Operations and Support Services includes, among other things,
facilities management, customized support, recovery services,
contingency planning services and disaster planning. This is a
risky and very high growth business. They are on plan or ahead
of it, but they are not yet where we want them on profit.
Finally, the Systems Integration IBU is very high growth and
is working to improve profits.
In
Digital, business is "systems integration" if it has
non-standard terms and conditions, some custom content, and
requires a program manager to manage it.
The
Systems Integration IBU is responsible for the business
models: methods, tools, training, program management and
rolling together the profit and loss for our company in
systems integration.

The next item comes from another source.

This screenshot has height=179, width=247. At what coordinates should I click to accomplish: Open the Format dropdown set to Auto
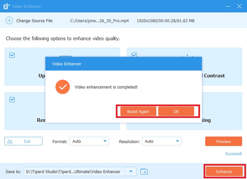click(x=89, y=141)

As systems integrators, we plan, design,
implement and manage the customer’s solution needs. To do
that, we use all of Digital’s open services, the products and
software from the Product Creation Units, third-party hardware
and software and of course, our various partners.
We
can’t be a systems integrator to everybody. We have to focus
our skills in support of the marketing strategies of the
various IBUs. We work with the IBUs and Sales to define as a
team what skills we need, where we need to grow and where
we’re going to rely on our partners.
When
you look at our performance in systems integration over FY91,
there is good news and bad news. The good news is that this
business grew significantly more than we planned. The bad news
is because we underestimated it, we ran short of program
managers, resources and trained people.
In
FY92, we plan to train hundreds more program managers and
finish the roll-out of the Digital Program Methodology: one
jargon, one method of proceeding and one process for managing
systems integration projects. We’ll also elevate the skills of
current program managers because the programs are becoming so
much more complex as our sales people and customers develop
more faith in our ability to do this work. The program manager
works for the account manager and is the key to the success of
the account manager.
We
will continue to develop third-party alliances, working with
the IBUs and Sales to figure out who our partners should be.
We’ve
implemented improved controls and discipline in our programs.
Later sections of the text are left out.